Collected data
..........

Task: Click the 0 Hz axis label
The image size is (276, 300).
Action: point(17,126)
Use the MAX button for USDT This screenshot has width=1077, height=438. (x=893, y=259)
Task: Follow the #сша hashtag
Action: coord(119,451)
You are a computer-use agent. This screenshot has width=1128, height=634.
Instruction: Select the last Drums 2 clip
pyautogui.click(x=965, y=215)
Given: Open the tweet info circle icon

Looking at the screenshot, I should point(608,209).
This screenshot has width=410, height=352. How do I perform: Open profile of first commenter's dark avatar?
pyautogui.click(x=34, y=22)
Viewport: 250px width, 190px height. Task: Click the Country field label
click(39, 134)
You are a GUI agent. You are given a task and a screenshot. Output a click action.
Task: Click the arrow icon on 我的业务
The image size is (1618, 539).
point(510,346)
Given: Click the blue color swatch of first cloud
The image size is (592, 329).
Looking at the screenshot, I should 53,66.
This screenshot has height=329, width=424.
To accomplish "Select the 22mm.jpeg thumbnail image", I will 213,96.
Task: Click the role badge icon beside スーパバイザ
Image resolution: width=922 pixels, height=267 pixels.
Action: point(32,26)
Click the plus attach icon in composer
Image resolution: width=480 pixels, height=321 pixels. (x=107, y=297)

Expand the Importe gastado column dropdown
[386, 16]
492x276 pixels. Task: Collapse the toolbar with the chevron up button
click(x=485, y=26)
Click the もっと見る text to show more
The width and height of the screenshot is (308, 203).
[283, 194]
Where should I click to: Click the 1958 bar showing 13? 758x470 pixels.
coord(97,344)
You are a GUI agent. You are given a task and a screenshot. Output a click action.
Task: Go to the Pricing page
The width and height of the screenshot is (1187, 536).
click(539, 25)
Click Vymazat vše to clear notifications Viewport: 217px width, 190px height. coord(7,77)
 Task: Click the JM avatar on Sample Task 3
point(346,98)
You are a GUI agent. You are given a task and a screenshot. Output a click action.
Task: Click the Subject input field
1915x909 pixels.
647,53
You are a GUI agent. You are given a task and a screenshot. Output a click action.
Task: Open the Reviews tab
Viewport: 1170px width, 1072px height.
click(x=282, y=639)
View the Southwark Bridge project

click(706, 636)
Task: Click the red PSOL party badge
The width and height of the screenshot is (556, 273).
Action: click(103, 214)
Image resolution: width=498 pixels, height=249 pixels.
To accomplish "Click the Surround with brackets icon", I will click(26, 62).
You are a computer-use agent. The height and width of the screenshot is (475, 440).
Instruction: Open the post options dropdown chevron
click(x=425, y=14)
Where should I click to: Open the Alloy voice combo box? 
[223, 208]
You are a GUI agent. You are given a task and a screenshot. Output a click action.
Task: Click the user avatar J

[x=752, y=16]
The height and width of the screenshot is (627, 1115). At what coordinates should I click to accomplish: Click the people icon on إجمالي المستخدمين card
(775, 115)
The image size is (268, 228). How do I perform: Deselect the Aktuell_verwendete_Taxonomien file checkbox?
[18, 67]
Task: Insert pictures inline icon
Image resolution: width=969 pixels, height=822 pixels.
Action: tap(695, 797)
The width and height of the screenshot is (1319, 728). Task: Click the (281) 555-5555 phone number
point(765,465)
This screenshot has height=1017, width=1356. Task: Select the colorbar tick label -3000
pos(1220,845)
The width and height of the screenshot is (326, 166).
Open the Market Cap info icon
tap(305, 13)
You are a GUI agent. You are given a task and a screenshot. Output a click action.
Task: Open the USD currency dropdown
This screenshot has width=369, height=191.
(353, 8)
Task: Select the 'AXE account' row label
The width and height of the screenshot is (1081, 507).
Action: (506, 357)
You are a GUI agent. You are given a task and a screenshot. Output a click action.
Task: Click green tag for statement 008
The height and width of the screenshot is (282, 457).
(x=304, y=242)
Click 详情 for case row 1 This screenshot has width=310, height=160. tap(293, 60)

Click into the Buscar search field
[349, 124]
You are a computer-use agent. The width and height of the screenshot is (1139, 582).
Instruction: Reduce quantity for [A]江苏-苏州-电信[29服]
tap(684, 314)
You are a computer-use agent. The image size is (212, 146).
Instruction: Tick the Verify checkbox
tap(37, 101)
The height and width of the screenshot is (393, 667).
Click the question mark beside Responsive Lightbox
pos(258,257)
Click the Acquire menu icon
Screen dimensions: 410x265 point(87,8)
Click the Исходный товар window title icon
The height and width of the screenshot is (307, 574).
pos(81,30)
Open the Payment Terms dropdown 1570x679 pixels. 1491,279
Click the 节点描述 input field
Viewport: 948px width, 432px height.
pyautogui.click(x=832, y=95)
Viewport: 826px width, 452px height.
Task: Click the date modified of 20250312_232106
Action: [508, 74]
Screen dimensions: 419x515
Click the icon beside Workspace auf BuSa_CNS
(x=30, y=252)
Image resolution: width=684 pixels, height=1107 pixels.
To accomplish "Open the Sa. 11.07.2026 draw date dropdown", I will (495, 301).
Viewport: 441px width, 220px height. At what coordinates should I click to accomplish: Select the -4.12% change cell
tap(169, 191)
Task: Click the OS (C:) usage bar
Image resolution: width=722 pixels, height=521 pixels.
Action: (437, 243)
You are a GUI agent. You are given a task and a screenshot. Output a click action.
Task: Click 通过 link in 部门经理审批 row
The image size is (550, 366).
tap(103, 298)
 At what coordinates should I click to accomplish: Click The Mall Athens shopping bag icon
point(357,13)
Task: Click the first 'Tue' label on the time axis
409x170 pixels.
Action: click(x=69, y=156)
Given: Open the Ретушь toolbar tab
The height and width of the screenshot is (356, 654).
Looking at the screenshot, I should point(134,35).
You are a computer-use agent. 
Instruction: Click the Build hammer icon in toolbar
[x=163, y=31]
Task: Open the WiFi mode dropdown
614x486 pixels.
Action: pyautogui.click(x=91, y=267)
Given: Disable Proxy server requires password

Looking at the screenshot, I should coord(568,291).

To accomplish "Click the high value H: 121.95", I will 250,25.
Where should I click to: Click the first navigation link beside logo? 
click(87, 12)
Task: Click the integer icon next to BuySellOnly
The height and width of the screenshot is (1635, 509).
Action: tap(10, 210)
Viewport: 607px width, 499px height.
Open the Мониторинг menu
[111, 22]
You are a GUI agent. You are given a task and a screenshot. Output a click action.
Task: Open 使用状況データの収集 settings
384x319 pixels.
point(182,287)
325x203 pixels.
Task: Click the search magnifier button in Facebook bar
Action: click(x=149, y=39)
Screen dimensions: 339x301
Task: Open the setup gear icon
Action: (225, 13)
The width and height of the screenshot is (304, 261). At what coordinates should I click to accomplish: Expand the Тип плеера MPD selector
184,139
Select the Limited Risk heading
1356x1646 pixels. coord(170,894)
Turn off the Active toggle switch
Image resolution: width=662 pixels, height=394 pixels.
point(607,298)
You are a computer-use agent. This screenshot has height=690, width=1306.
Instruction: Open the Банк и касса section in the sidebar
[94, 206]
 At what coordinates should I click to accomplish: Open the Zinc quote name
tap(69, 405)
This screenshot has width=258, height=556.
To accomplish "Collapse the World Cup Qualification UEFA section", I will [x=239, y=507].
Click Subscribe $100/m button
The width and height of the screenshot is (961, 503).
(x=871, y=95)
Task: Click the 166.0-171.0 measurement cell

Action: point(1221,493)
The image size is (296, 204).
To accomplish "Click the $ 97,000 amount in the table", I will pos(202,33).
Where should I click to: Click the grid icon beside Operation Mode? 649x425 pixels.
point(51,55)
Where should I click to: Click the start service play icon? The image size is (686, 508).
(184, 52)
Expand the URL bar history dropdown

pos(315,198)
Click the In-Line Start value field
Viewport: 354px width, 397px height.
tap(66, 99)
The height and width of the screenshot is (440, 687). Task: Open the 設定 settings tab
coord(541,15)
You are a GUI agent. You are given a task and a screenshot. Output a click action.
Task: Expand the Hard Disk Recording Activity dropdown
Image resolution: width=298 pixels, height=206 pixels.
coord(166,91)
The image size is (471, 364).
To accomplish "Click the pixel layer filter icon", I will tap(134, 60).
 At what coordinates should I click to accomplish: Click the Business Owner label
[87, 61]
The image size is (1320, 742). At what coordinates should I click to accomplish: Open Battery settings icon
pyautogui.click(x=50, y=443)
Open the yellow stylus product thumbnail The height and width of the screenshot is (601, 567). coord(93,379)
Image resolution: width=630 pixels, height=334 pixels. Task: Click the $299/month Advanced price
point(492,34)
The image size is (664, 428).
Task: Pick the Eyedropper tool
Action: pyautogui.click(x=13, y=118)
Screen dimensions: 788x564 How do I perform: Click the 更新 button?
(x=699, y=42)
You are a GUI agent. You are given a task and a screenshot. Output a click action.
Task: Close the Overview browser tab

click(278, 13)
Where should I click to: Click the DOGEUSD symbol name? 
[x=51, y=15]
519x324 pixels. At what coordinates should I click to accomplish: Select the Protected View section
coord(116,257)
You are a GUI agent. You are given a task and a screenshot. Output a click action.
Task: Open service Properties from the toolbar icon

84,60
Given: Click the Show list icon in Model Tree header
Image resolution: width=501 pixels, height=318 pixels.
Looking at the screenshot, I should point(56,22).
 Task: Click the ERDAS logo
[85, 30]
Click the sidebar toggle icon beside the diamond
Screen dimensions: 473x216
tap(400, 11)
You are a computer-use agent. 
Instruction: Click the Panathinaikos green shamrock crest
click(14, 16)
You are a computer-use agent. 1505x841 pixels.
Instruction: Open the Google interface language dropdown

..........

(WHAT YOU NEED TO DO) Every line from the data above that contains "axis" must appear in the answer.

(WRITTEN ANSWER)
Task: Click the 0 Hz axis label
Task: Click the first 'Tue' label on the time axis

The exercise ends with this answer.